22-02-2013, 09:43 AM
CLOUD COMPUTING A SEMINAR REPORT
CLOUD COMPUTING.pdf (Size: 394.75 KB / Downloads: 113)
Abstract
Computers have become an indispensable part of life. We need
computers everywhere, be it for work, research or in any such field. As the use
of computers in our day-to-day life increases, the computing resources that we
need also go up. For companies like Google and Microsoft, harnessing the
resources as and when they need it is not a problem. But when it comes to
smaller enterprises, affordability becomes a huge factor. With the huge
infrastructure come problems like machines failure, hard drive crashes,
software bugs, etc. This might be a big headache for such a community.
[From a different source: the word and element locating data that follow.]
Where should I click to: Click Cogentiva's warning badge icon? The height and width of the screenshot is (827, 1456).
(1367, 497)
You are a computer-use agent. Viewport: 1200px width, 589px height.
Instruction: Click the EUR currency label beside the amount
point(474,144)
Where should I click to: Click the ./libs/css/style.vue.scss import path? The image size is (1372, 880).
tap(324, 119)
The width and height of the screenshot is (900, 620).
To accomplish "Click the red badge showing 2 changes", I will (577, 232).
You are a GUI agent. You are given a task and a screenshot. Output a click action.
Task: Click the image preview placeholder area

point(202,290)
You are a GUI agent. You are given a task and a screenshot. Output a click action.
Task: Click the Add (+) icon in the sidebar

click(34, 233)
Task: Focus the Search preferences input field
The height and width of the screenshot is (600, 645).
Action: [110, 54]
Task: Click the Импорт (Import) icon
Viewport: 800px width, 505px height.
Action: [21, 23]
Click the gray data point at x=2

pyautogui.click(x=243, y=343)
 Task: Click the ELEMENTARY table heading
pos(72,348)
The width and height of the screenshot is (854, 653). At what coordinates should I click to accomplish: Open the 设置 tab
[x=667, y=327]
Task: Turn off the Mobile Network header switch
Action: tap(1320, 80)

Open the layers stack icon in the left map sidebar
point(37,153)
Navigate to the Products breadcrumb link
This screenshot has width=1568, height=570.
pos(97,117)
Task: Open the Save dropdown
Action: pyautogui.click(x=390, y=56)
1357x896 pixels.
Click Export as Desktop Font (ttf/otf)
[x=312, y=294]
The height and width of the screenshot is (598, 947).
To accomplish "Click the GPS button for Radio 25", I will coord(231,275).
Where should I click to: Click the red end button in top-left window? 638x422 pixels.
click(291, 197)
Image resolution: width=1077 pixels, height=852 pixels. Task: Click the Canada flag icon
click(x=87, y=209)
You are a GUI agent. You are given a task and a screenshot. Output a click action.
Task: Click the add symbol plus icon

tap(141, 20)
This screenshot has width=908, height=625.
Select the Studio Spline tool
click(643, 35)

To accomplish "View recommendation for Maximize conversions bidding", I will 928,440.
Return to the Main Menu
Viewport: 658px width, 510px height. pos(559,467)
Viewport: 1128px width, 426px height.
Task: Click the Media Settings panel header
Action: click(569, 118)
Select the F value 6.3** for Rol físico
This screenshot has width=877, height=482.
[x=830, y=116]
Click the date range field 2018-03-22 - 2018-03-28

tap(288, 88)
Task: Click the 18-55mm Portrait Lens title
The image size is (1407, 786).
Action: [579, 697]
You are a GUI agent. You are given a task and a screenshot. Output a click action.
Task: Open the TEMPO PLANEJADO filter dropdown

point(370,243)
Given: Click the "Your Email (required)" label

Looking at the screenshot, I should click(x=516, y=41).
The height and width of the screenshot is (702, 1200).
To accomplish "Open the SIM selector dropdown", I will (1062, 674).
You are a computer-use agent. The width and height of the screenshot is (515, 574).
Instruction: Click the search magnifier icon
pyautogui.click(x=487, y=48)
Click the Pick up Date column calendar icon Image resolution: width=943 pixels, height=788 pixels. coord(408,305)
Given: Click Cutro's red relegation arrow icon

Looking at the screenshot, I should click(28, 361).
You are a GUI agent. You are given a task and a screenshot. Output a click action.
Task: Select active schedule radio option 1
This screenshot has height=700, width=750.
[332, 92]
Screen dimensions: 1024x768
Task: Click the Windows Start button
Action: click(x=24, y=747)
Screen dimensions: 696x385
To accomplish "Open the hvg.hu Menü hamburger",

Cloud
Computing offers a solution to this situation.
Cloud computing is a paradigm shift in which computing is moved away
from personal computers and even the individual enterprise application server
to a ‘cloud’ of computers. A cloud is a virtualized server pool which can
provide the different computing resources of their clients. Users of this system
need only be concerned with the computing service being asked for. The
underlying details of how it is achieved are hidden from the user. The data and
the services provided reside in massively scalable data centers and can be
ubiquitously accessed from any connected device all over the world.
Introduction
The Greek myths tell of creatures plucked from the surface of the Earth and
enshrined as constellations in the night sky. Something similar is happening today in
the world of computing. Data and programs are being swept up from desktop PCs and
corporate server rooms and installed in “the compute cloud”. In general, there is a
shift in the geography of computation.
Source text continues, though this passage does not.